**BRIEF:** Word for word, repeat the data; no picture should appear in the result.
***** SOURCE DATA *****
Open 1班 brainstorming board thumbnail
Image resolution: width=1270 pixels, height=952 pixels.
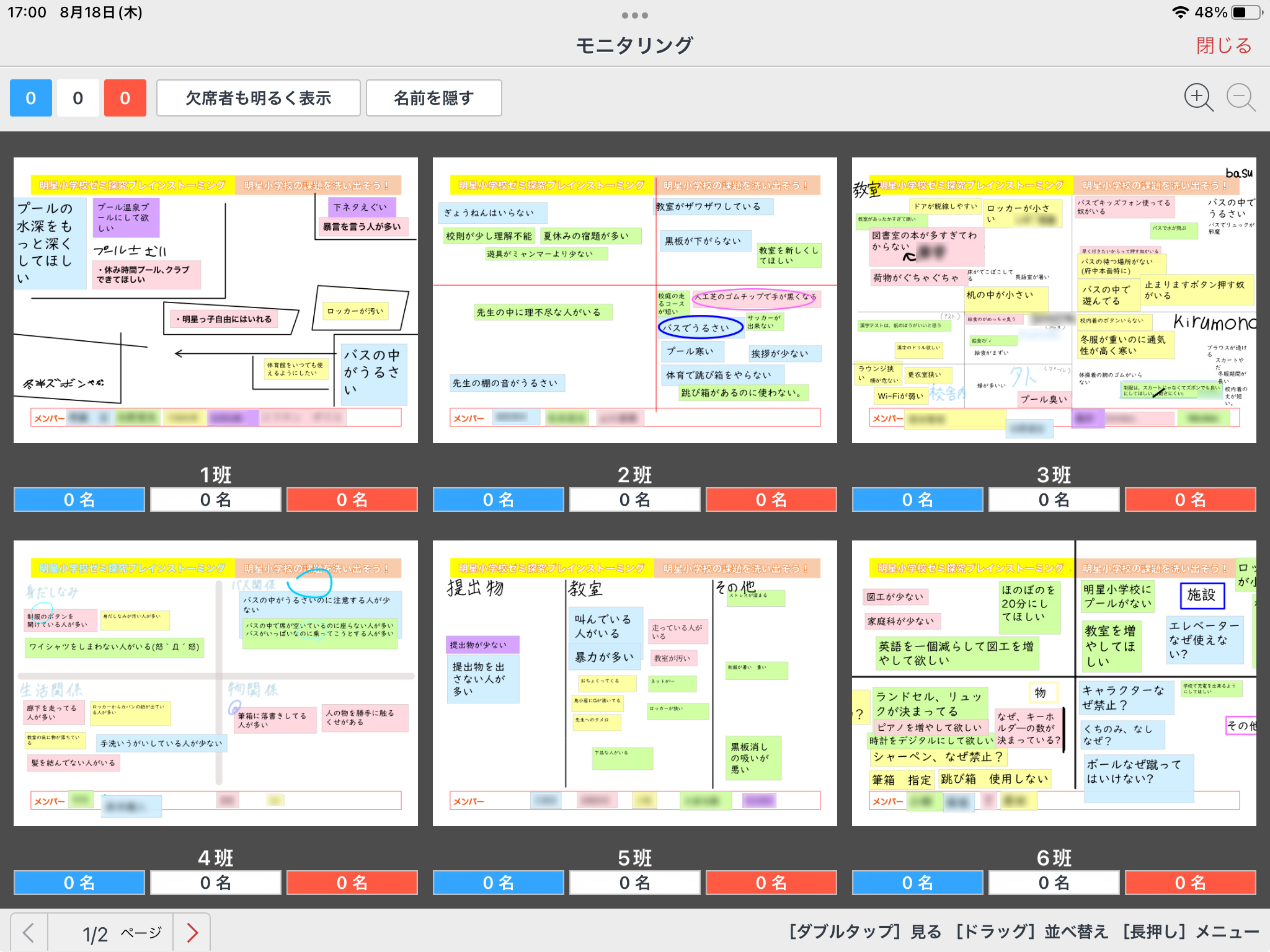tap(216, 300)
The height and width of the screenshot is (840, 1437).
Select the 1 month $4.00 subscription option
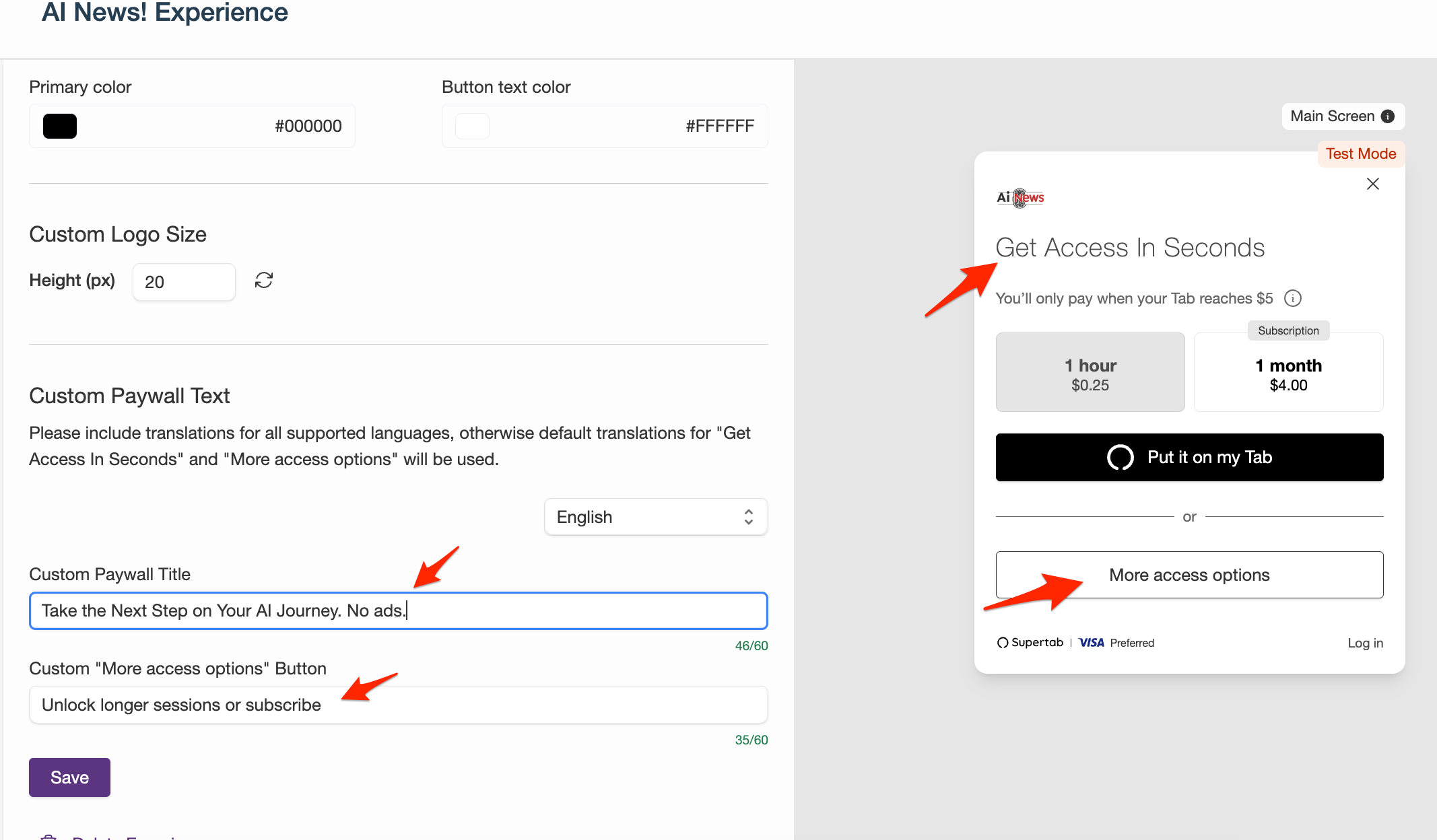point(1288,372)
*****
**YOUR RESPONSE:**
Open 1班 brainstorming board thumbnail
Image resolution: width=1270 pixels, height=952 pixels.
tap(216, 300)
The height and width of the screenshot is (840, 1437).
Select the 1 month $4.00 subscription option
point(1288,372)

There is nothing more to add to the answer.